Brief: Copy out every line of the data where the word "agent" is found.

Exercise inputs:

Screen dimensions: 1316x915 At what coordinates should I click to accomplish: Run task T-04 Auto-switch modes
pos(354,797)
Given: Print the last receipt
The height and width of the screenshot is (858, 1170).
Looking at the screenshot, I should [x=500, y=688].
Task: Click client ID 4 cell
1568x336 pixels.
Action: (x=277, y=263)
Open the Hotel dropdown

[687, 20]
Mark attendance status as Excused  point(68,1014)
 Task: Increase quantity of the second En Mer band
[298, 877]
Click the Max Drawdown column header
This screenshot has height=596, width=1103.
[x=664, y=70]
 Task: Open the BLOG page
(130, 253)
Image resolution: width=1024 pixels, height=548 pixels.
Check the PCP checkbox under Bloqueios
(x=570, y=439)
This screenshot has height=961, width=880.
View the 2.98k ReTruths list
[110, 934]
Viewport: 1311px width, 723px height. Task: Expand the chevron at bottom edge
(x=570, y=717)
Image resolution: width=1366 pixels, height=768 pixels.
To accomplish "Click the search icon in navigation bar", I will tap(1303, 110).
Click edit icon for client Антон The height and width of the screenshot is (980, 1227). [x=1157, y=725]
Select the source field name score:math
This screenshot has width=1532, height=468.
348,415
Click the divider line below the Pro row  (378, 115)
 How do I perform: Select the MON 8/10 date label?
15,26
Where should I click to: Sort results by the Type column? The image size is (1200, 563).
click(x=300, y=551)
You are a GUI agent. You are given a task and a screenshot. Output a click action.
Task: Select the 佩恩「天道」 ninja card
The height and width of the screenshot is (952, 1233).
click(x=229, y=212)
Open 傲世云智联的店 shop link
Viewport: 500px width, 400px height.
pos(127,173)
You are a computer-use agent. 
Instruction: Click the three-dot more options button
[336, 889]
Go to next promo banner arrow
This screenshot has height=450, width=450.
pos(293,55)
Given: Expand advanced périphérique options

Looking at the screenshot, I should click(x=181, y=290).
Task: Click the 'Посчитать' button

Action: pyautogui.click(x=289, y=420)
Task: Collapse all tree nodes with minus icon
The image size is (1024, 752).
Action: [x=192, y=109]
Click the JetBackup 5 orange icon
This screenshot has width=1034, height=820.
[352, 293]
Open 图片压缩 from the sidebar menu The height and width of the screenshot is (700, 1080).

Solution to the problem:
You are a GUI agent. You are given a task and a screenshot. Output a click action.
You are a computer-use agent. 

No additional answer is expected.